Un frío de los que te abre la cabeza como una radial a una sandía. Un corte limpio y dentro no queda nada. Sólo frío. Y el viento que cepilla el interior del cerebro, como un rastrillito a un jardín zen. En las miradas sólo hay alcohol. Y nada más. Ni deseo, ni pena, ni visceralidad, ni euforia. Nada. Sólo alcohol. Como si se hubiera cortado el cable submarino que une el ojo al cerebro. O simplemente que hace tanto frío en el jardín rastrillado que las imágenes se procesan sin ningún tipo de interés.He pagado dos mil coronas por una mala cerveza.
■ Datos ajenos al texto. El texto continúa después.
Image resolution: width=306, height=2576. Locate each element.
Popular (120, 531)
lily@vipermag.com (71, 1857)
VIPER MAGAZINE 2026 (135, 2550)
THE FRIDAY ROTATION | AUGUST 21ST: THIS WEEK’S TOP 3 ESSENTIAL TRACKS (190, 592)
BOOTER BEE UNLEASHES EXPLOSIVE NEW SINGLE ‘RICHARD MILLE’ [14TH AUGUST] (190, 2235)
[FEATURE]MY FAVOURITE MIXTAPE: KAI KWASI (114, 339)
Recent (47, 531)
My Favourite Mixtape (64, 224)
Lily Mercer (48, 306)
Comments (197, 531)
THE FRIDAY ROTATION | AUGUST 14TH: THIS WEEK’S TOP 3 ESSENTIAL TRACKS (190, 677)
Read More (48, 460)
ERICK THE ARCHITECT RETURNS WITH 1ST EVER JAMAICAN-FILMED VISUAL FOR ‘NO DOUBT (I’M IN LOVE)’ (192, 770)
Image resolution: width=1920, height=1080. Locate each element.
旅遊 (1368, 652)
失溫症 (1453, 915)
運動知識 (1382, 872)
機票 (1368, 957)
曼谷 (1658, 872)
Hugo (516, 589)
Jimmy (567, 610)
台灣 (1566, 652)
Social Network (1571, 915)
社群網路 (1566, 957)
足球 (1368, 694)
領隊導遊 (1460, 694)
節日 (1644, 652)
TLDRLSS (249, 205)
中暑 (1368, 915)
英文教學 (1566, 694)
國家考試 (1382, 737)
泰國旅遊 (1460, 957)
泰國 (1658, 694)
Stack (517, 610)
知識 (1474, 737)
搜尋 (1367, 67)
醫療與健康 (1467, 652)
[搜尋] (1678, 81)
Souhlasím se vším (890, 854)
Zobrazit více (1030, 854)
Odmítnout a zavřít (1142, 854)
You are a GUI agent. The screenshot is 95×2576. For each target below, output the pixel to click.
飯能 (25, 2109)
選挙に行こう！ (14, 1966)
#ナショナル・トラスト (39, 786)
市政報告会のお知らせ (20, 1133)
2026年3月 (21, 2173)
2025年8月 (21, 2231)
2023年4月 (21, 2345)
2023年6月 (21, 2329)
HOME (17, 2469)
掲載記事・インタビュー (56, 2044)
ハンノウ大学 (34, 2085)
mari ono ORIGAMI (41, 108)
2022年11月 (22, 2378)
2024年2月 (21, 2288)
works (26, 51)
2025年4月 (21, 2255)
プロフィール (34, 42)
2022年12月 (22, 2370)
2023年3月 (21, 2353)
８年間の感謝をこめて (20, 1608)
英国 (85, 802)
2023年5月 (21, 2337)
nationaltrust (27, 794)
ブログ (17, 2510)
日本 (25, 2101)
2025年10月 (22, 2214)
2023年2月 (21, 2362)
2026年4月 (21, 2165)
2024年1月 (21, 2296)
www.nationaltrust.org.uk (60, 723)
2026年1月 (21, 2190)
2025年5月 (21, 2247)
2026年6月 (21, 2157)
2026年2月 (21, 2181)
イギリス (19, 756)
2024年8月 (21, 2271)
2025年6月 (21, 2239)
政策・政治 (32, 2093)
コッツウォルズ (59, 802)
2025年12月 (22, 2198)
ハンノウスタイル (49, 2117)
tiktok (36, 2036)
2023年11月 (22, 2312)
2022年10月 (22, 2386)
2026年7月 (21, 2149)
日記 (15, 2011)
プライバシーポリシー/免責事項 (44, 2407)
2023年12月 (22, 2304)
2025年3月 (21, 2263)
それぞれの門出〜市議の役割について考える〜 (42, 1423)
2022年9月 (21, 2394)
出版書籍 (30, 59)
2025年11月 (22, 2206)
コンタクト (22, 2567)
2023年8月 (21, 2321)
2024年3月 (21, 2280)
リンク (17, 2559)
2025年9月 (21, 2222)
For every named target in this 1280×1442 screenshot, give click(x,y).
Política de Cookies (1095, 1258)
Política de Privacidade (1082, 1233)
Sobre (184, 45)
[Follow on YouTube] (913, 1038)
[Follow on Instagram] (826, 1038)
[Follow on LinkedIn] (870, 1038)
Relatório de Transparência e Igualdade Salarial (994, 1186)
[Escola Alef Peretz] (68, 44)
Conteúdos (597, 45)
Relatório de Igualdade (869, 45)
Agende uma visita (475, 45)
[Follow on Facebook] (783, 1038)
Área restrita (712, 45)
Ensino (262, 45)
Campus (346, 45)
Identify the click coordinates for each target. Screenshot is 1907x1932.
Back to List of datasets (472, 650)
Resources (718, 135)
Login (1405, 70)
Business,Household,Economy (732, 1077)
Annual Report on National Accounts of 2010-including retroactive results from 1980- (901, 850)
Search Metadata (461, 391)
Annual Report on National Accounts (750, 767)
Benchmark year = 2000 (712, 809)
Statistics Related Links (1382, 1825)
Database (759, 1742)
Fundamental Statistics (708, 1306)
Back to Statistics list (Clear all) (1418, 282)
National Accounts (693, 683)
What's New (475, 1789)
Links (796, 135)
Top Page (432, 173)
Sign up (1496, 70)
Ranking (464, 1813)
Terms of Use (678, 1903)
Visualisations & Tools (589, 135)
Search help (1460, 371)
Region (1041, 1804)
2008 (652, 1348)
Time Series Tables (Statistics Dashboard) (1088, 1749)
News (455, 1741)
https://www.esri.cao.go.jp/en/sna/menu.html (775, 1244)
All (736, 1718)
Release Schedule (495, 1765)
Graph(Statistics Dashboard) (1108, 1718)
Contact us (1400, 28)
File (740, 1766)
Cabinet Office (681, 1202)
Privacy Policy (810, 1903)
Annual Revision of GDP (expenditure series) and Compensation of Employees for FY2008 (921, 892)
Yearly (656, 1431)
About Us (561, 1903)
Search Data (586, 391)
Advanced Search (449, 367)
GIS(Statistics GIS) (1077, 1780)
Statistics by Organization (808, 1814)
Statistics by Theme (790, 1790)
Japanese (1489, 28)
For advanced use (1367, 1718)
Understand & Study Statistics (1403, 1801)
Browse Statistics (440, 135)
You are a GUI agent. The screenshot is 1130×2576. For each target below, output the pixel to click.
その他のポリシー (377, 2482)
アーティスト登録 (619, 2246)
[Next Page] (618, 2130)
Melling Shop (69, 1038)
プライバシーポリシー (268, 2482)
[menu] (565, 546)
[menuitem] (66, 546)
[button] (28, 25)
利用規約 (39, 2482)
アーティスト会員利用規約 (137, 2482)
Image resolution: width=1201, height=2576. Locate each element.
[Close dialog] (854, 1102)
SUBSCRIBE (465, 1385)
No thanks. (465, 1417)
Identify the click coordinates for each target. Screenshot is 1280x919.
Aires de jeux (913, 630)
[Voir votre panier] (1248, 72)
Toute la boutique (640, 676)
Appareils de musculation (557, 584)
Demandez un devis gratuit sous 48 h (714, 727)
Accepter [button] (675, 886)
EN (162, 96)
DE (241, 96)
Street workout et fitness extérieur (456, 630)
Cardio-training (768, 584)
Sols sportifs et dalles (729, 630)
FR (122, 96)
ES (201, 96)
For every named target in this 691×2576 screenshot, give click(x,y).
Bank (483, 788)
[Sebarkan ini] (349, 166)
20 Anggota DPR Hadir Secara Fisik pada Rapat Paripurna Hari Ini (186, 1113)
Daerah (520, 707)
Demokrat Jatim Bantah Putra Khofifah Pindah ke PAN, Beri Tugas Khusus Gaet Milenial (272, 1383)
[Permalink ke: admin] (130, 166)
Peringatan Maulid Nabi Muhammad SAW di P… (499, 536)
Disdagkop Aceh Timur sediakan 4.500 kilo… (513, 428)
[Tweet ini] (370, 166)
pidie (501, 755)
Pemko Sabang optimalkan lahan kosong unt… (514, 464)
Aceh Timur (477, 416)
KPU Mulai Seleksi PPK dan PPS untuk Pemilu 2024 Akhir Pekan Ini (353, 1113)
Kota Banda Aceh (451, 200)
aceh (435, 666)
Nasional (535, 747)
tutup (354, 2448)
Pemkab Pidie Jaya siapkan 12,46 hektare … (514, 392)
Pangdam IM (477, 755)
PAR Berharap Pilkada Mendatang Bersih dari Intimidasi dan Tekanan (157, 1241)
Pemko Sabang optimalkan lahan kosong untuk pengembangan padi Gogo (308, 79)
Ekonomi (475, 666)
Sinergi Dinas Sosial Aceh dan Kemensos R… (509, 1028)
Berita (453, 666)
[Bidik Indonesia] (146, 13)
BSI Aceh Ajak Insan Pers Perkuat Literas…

Pero el casco vikingo tallado en el vaso me devuelve el buen humor. En la calle nunca es de noche, pero tampoco de día. Llevo lunas sin ver la luna. A través de esta persiana tableteada veo que al otro lado de la calle la única luz es la de una bicicleta mal aparcada. El repartidor ha aparcado rápido, bajo el letrero azul de la calle Klapparstigur. Trece letras, me ha costado contarlas. He tenido que guiñar un ojo. Primero el izquierdo y después el derecho. El repartidor no aparece y la luz de la bicicleta es cada vez más tenue. La cerveza está por debajo del casco de vikingo. Ahí fuera, el frío te abre la cabeza como una radial. No sé por qué, pero no estoy demasiado preocupado. No anochece, ni siquiera en mi cabeza.